▶ [Provided records]:
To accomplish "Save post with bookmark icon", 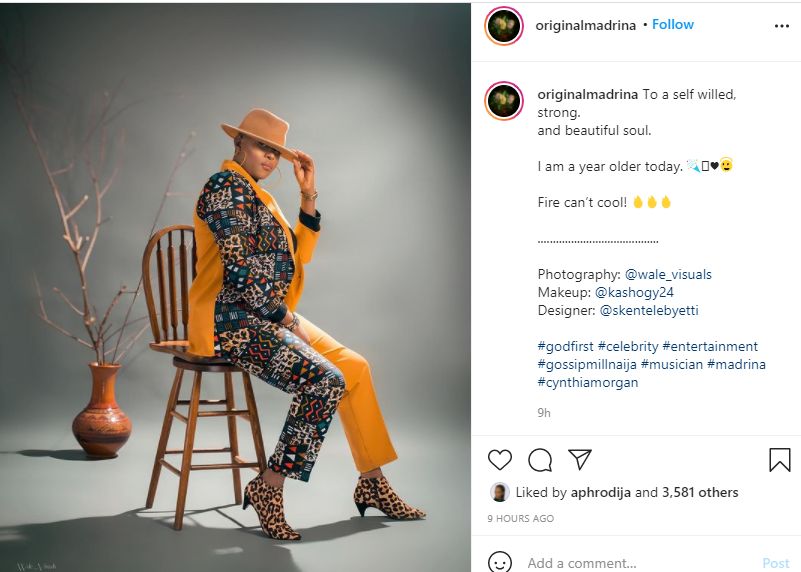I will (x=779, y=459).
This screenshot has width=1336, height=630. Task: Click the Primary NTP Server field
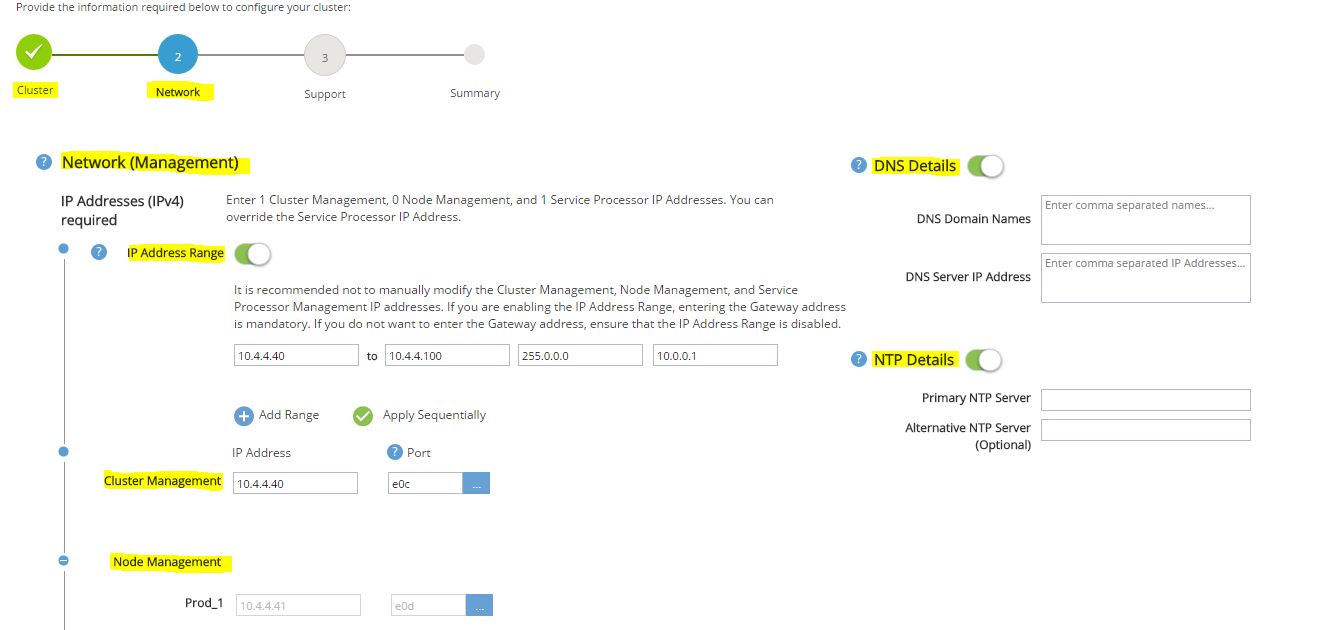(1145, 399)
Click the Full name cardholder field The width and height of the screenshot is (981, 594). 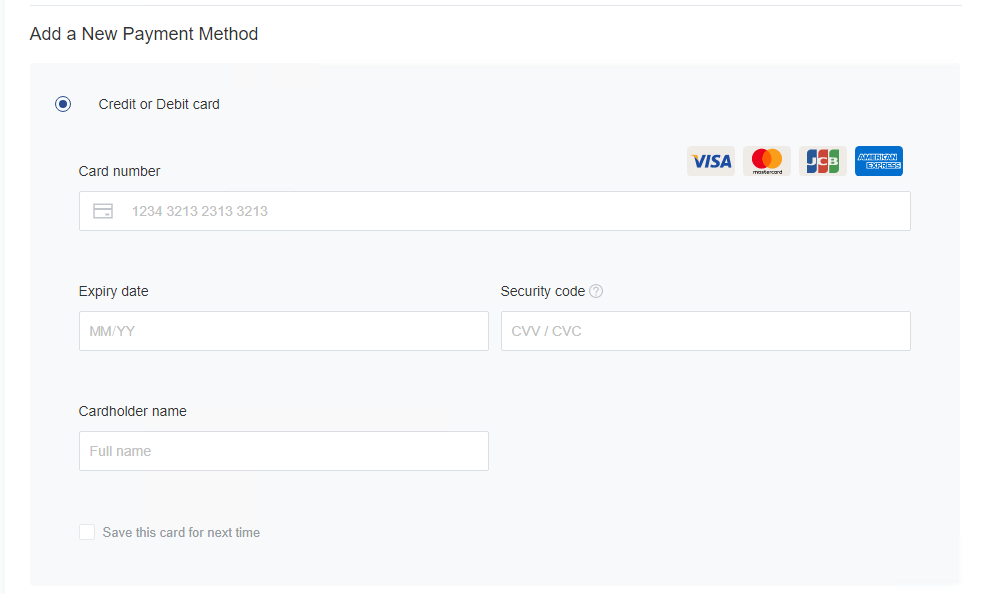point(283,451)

---

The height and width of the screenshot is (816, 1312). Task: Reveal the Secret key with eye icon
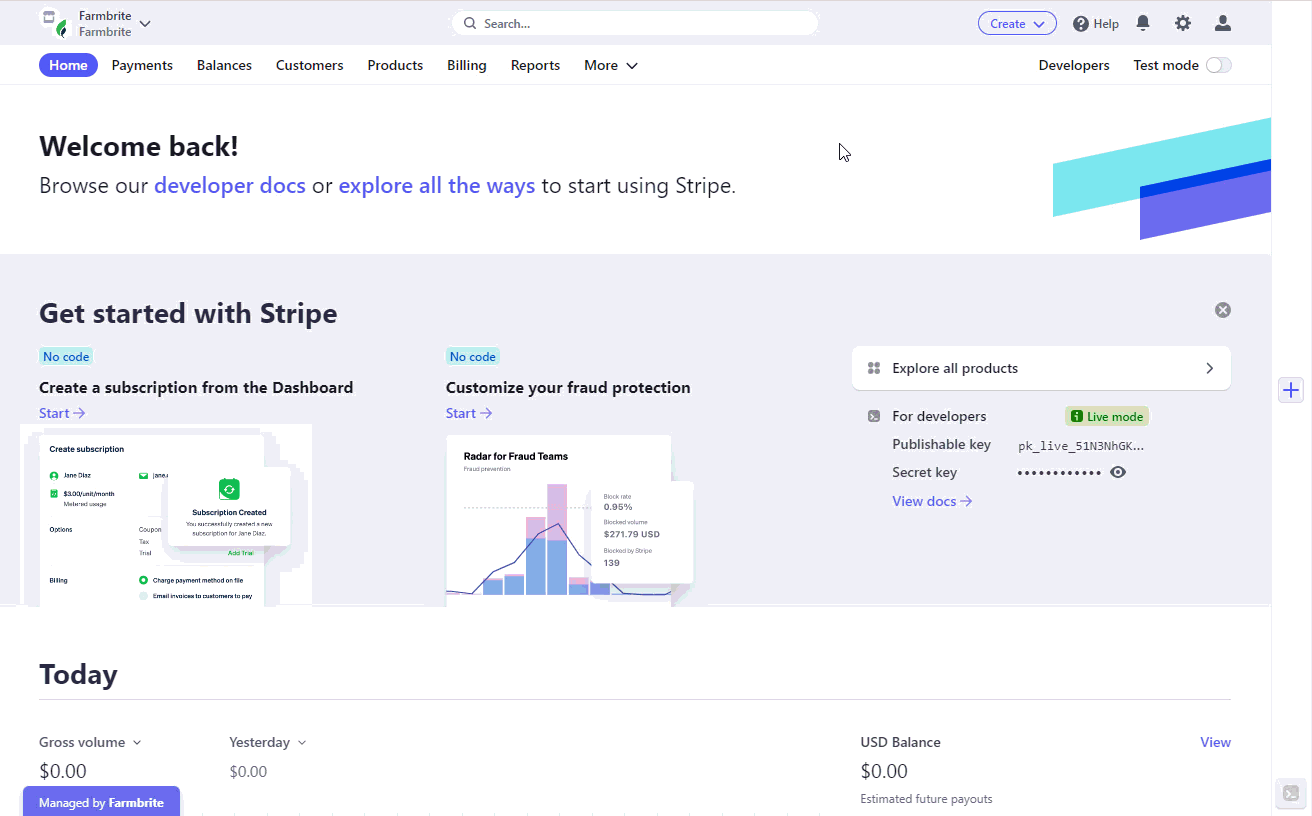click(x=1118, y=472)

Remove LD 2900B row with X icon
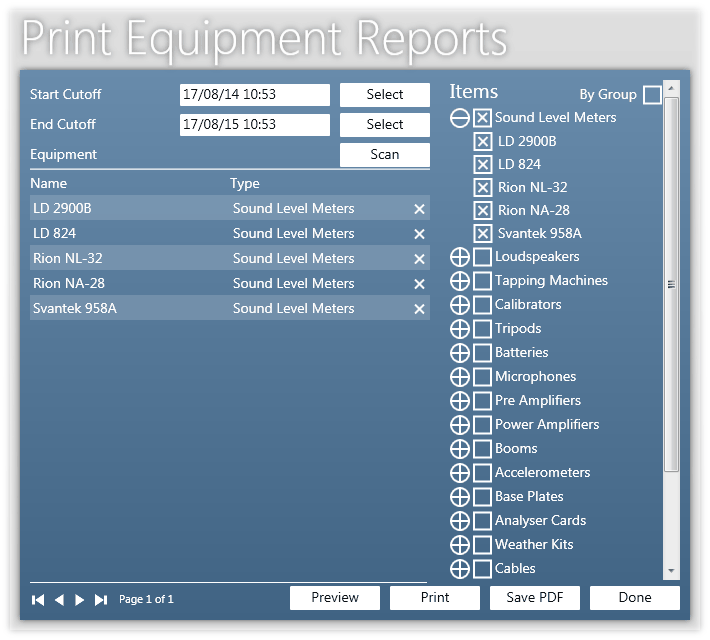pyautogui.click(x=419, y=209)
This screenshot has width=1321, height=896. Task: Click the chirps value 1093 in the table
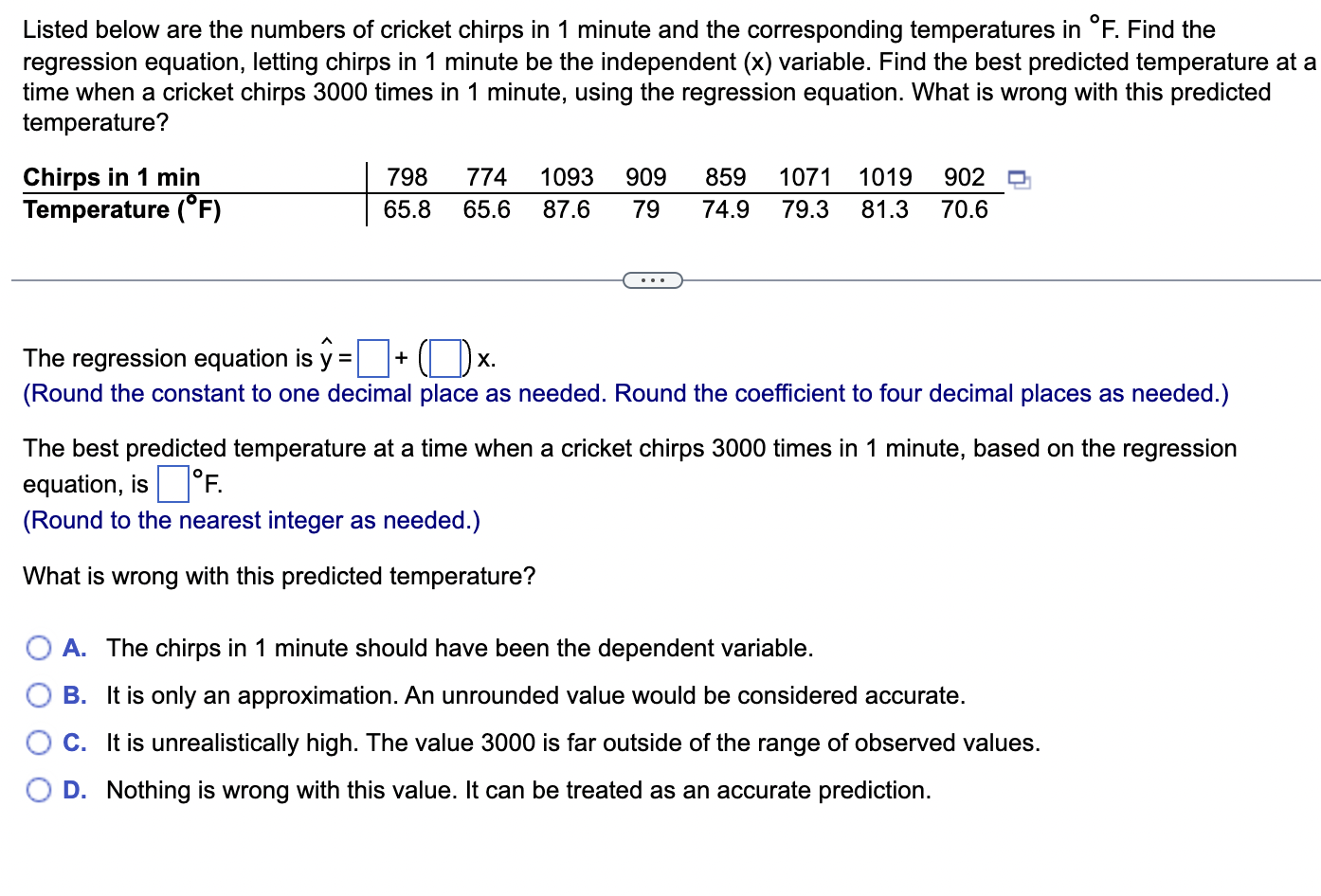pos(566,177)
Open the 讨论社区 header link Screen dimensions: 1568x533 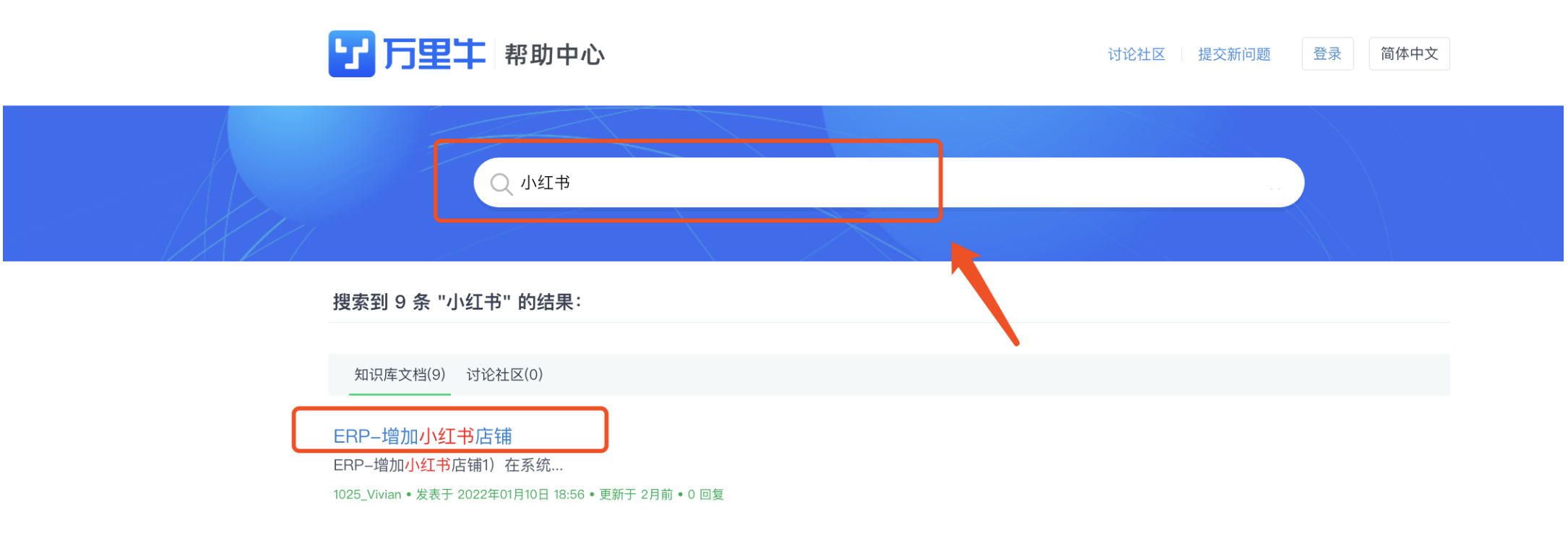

* * *

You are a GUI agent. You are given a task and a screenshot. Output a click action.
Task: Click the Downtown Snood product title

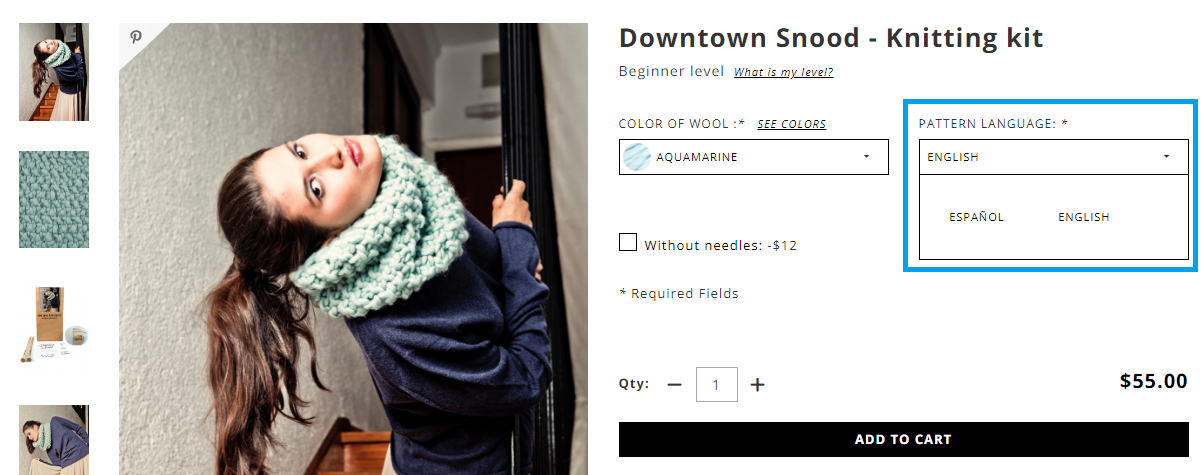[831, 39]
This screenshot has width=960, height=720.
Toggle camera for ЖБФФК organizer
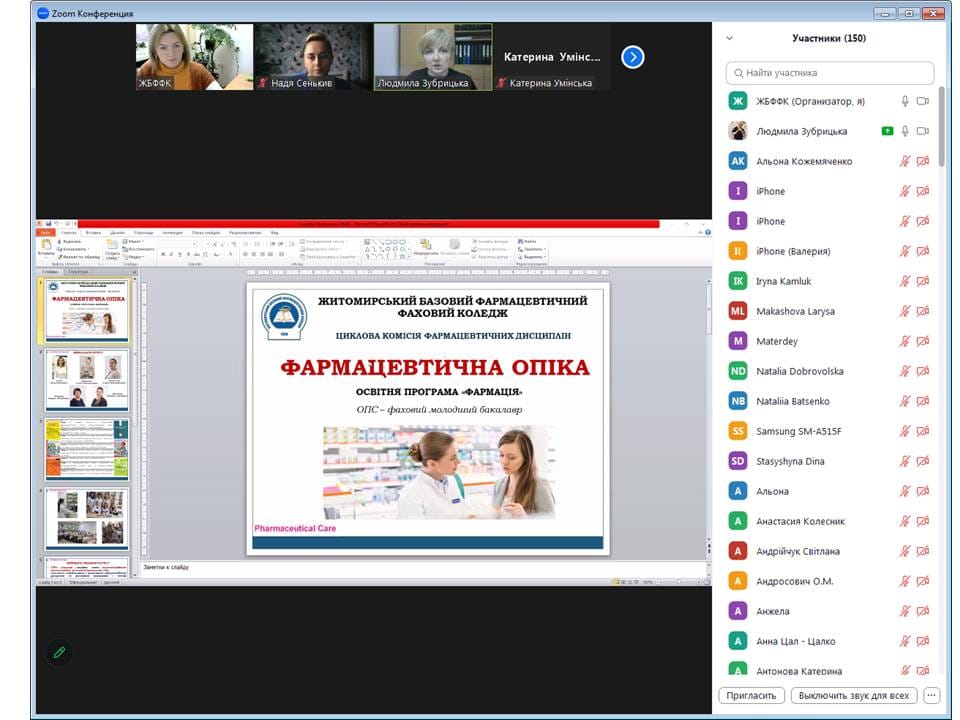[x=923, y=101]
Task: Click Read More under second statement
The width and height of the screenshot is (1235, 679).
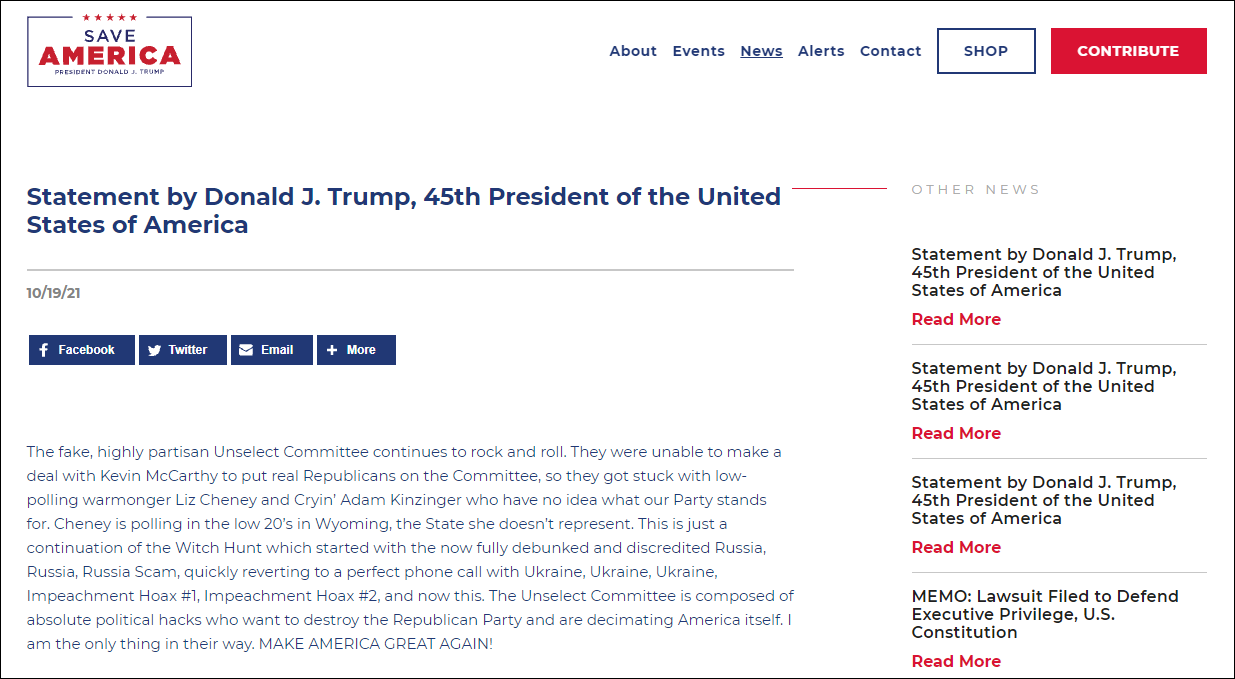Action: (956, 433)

▶ [What to do]: From the records above, extract the lines from the one holding "This screenshot has width=1321, height=896." through the one holding "Open the 讨论社区", word for word; omit the pictures.

▶ [Answer section]:
This screenshot has width=1321, height=896. Task: Click the chirps value 1093 in the table
pos(566,177)
Open the 讨论社区 header link Screen dimensions: 1568x533 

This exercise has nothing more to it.